Department of Environmental Sciences, University of Virginia, PO Box 400123, Charlottesville, Virginia 24151, USA.
Nature. 2012 Sep 27;489(7417):550-3. doi: 10.1038/nature11440.
About half of annual marine carbon burial takes place in shallow water ecosystems where geomorphic and ecological stability is driven by interactions between the flow of water, vegetation growth and sediment transport. Although the sensitivity of terrestrial and deep marine carbon pools to climate change has been studied for decades, there is little understanding of how coastal carbon accumulation rates will change and potentially feed back on climate. Here we develop a numerical model of salt marsh evolution, informed by recent measurements of productivity and decomposition, and demonstrate that competition between mineral sediment deposition and organic-matter accumulation determines the net impact of climate change on carbon accumulation in intertidal wetlands. We find that the direct impact of warming on soil carbon accumulation rates is more subtle than the impact of warming-driven sea level rise, although the impact of warming increases with increasing rates of sea level rise.
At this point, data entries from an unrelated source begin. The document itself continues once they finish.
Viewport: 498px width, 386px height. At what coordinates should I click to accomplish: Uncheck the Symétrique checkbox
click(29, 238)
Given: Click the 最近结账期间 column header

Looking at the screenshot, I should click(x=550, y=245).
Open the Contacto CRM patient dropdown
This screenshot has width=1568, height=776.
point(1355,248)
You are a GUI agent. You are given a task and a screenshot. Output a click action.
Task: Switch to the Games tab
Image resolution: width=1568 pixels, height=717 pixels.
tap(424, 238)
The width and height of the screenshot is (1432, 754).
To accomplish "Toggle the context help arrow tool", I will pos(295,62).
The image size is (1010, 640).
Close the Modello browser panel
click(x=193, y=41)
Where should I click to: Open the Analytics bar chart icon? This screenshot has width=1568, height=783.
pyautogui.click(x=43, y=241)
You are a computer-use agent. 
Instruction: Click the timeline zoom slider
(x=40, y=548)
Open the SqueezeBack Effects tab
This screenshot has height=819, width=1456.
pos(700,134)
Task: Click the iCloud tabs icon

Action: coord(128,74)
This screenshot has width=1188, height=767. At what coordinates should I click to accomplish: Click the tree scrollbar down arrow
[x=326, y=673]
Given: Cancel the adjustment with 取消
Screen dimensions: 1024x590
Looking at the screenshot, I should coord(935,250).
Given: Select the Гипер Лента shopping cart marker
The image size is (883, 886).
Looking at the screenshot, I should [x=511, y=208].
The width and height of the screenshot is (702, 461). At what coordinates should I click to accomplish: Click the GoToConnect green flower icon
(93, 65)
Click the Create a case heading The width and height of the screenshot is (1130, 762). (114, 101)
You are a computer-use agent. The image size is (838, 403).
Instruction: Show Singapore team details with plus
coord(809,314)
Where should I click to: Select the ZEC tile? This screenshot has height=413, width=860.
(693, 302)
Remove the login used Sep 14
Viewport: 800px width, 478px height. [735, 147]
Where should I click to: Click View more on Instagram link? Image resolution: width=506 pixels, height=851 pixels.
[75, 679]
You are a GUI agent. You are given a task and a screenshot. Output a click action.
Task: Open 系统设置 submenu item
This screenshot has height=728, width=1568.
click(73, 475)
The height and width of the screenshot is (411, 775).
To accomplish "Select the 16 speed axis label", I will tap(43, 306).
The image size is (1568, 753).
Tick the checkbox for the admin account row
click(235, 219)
Our simulations suggest that the net impact of climate change will be to increase carbon burial rates in the first half of the twenty-first century, but that carbon-climate feedbacks are likely to diminish over time.
大约有一半的年度海洋碳埋存量发生在浅海生态系统中,这些生态系统的地貌和生态稳定性是由水的流动、植被生长和沉积物输运之间的相互作用驱动的。尽管陆地和深海碳库对气候变化的敏感性已经研究了几十年,但人们对沿海碳积累率将如何变化以及对气候可能产生的潜在反馈仍知之甚少。在这里,我们开发了一个盐沼演化的数值模型,该模型是基于最近对生产力和分解的测量结果得出的,并证明了矿物质沉积物沉积和有机物质积累之间的竞争决定了气候变化对潮间带湿地碳积累的净影响。我们发现,变暖对土壤碳积累速率的直接影响比由海平面上升驱动的变暖影响更为微妙,尽管变暖的影响随着海平面上升速率的增加而增加。我们的模拟表明,在二十一世纪的前半叶,气候变化的净影响将增加碳埋藏率,但随着时间的推移,碳-气候反馈可能会减弱。